Hari Minggu, waktu pukul 9.00 WIB, Muti masih belum bangun dari tidur. setelah sholat subuh dia tidur lagi karena tak kuat menahan matanya yang masih mengantuk. wajar Muti telat bangun karena dia semalaman menangis sampai akhirnya tertidur. ibu Muti menghampir Muti di kamarnya, dan membangunkannya
"nduk, nduk. bangun nak sudah hampir siang ini" suara ibunya
dengan mata yang agak sembab Muti perlahan membuka matanya dan menjawab singkat
"enggeh Bu"
melihat mata anaknya yang sembab, ibunya bertanya
"nduk mata kamu kok sembab, kamu habis nangis?" tanya ibunya
"Ndak Bu. mungkin karena Muti kurang tidur aja semalam banyak nyamuk" jawab Muti agar ibunya tidak khawatir
"kipasnya di nyalakan nduk Ben nyamuk e gak gigitin kam. yasudah sekarang kamu siap-siap mandi nduk, habis ini pak Udin bersama Nurman mau datang kesini lagi" kata Bu Muja
Muti hanya mengangguk, meski dia berusaha berdamai dengan keadaan tetap saja butuh waktu untuk menerima keadaan yang tidak di inginkan itu.
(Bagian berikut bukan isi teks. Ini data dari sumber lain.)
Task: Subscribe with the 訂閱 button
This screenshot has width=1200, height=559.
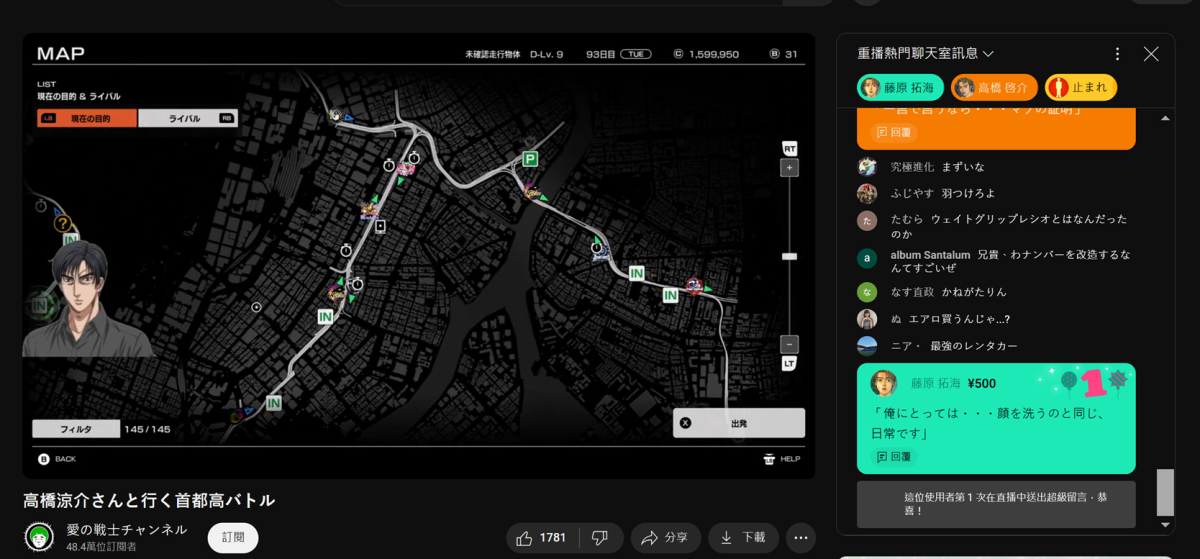Action: 233,537
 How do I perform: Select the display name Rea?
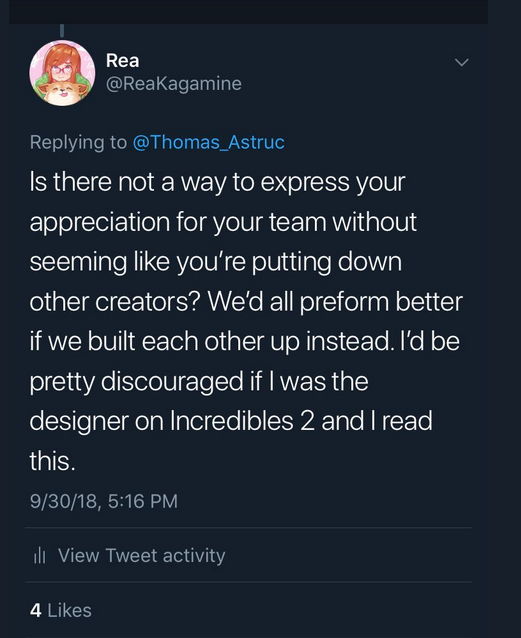tap(123, 61)
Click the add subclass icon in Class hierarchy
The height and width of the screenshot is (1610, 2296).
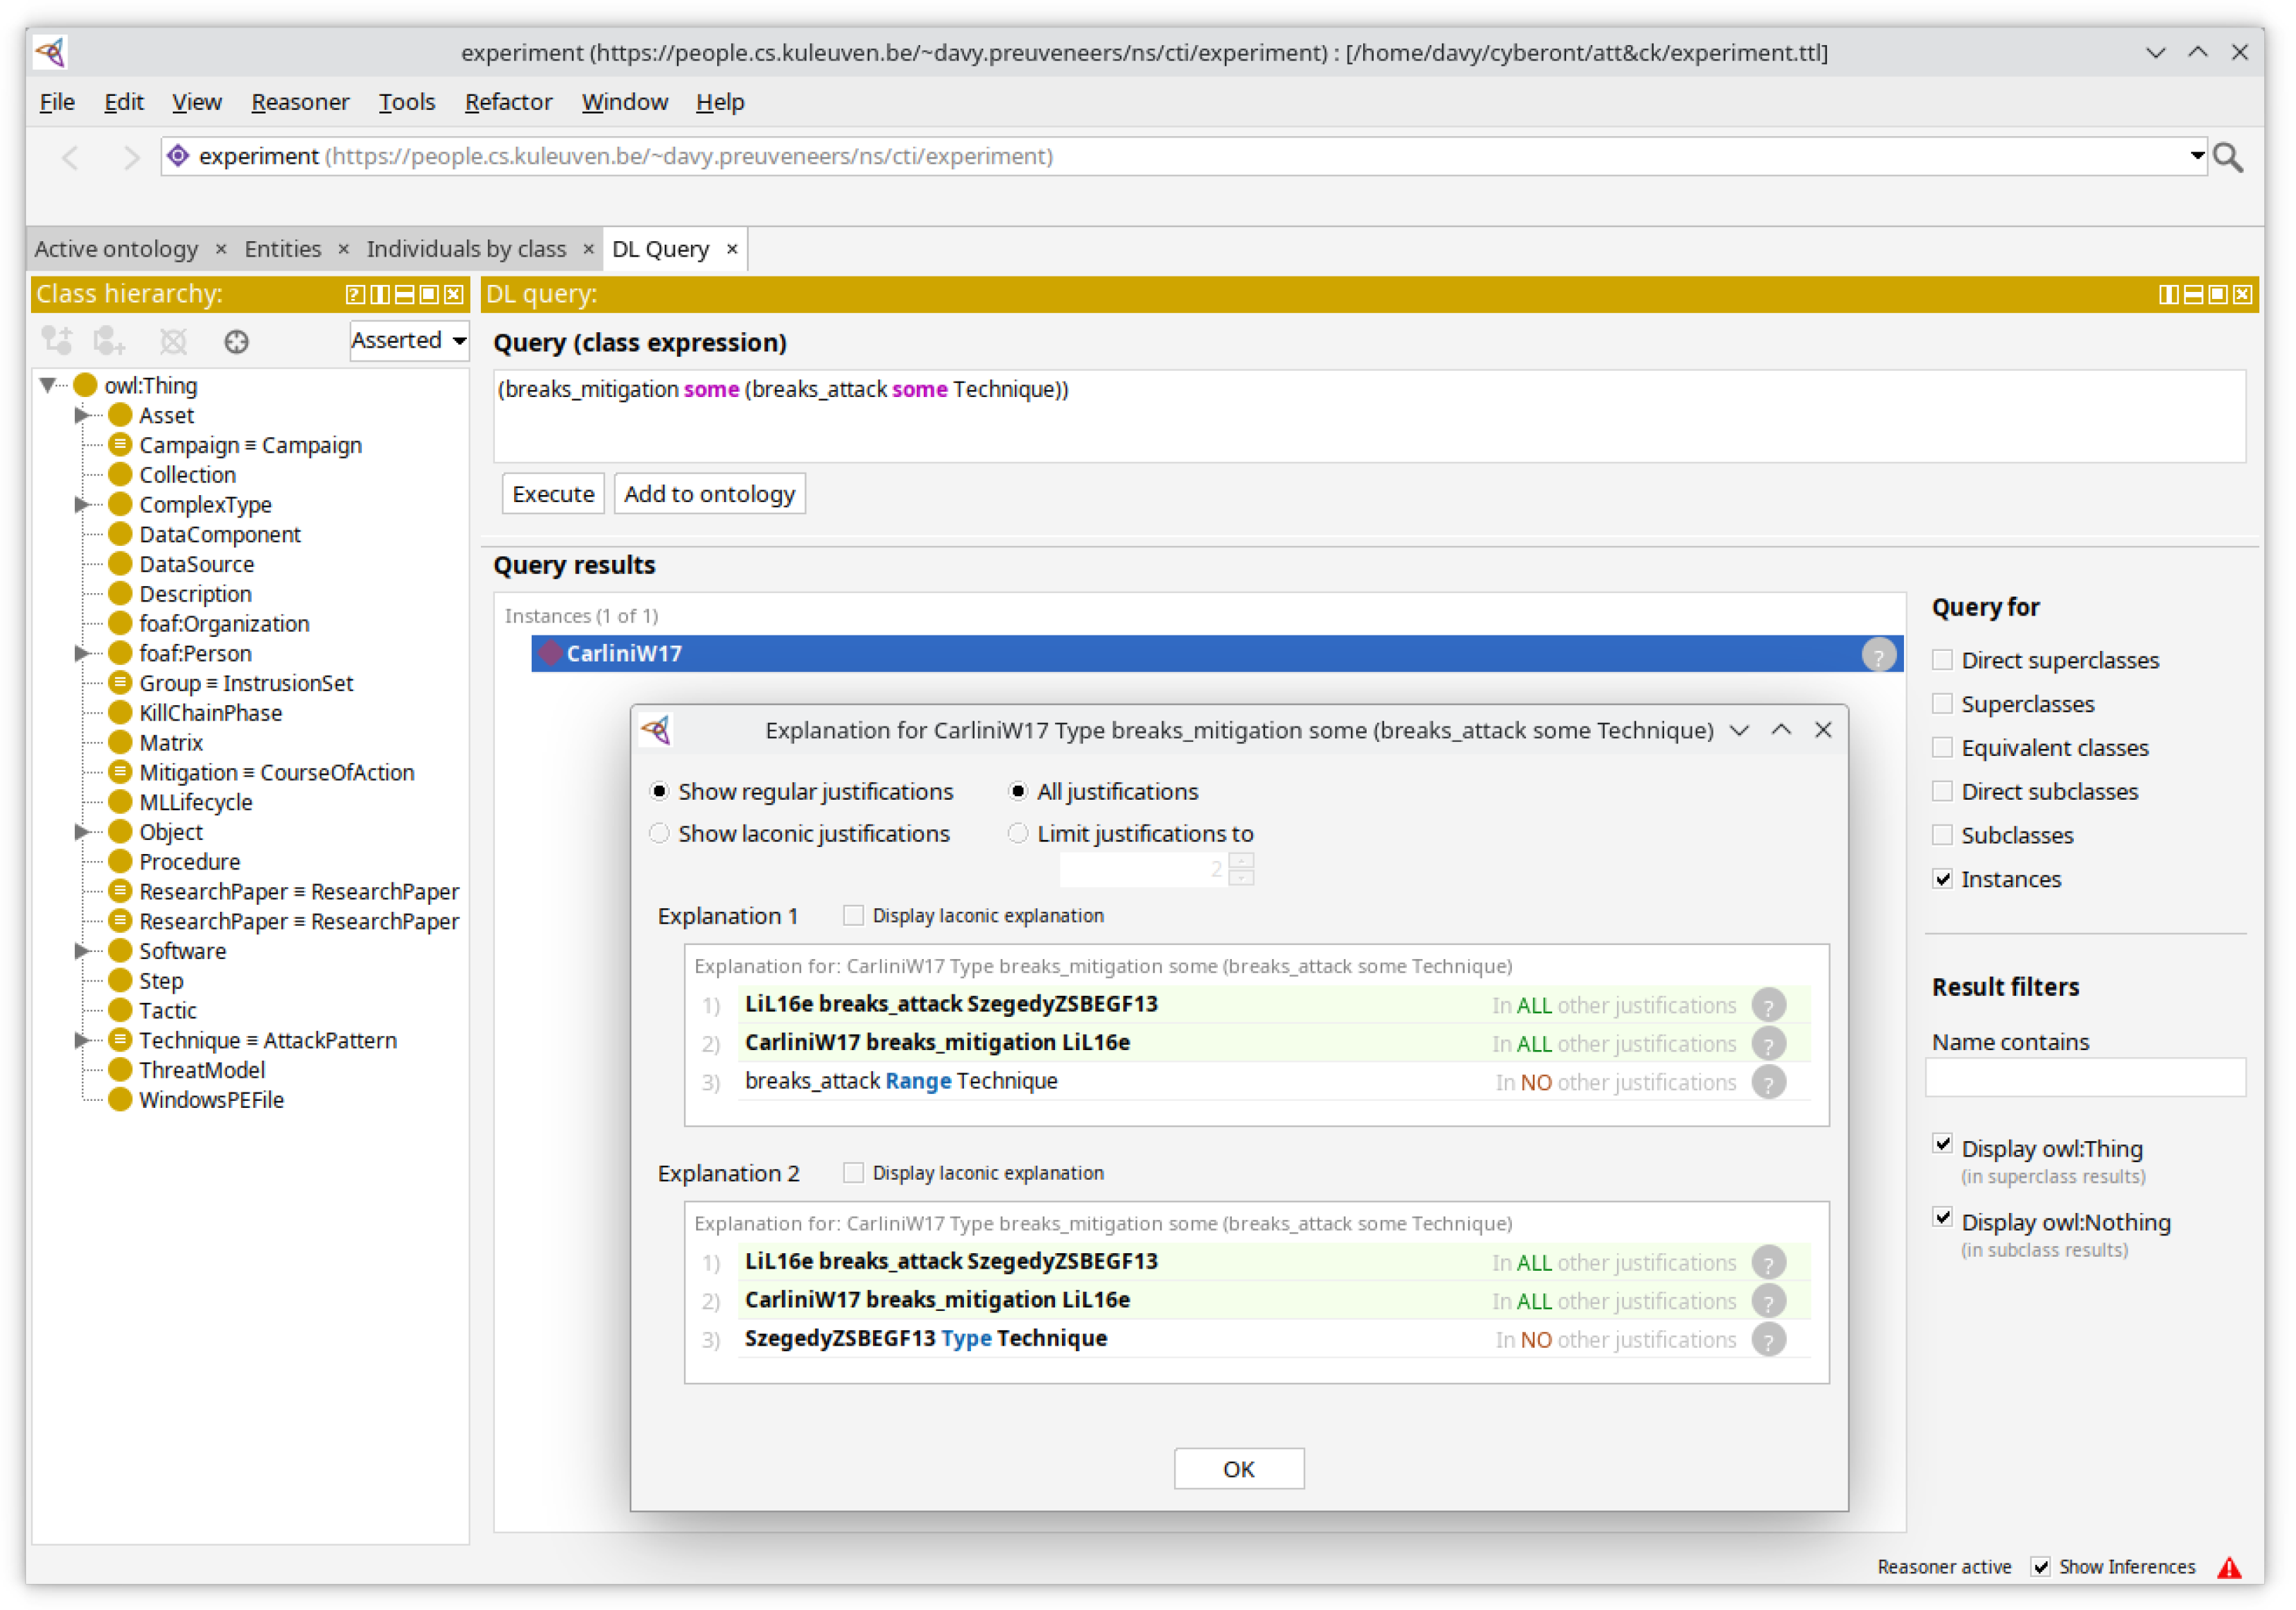point(57,341)
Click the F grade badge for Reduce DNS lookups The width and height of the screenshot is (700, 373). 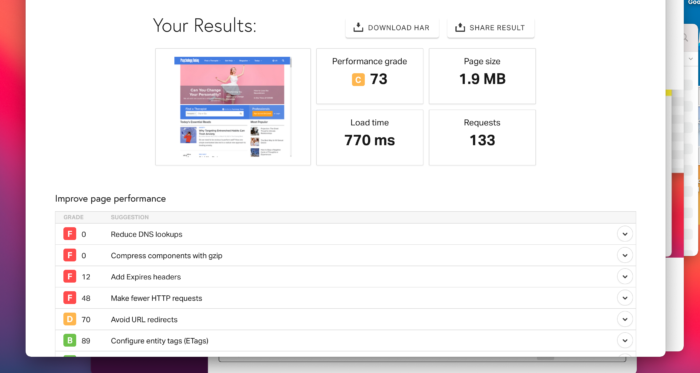[x=70, y=234]
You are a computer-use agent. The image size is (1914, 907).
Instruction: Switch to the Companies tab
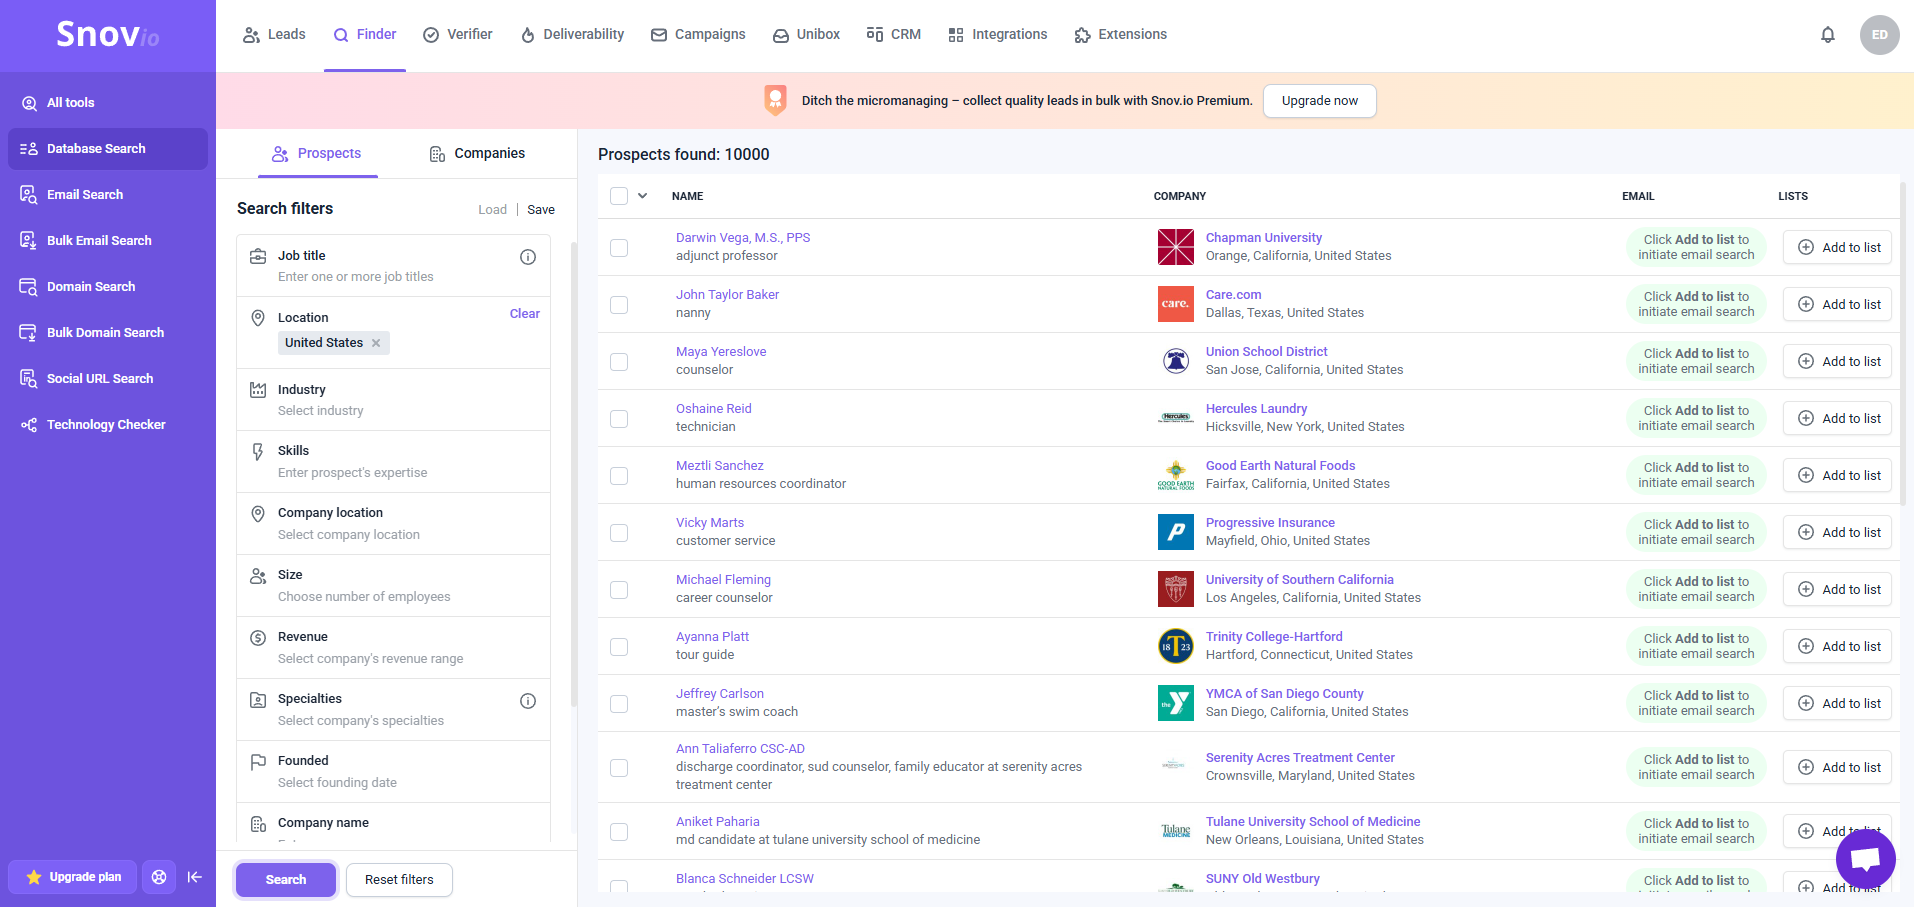point(489,153)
setelah selesai mandi Muti pun dandan ala kadarnya, karena dia tidak merasa kalau ini menjadi hari specialnya. orang tua Muti menyiapkan jamuan untuk pak Udin dan Nurman.
pukul 10.00 WIB, ada mobil sedan yang berhenti di halaman pak Ahmad. ketika pengemudi mobil sedan itu keluar ternyata pak Udin dan istrinya beserta Nurman. mereka berjalan mengetuk rumah pak Ahmad yang sudah terbuka.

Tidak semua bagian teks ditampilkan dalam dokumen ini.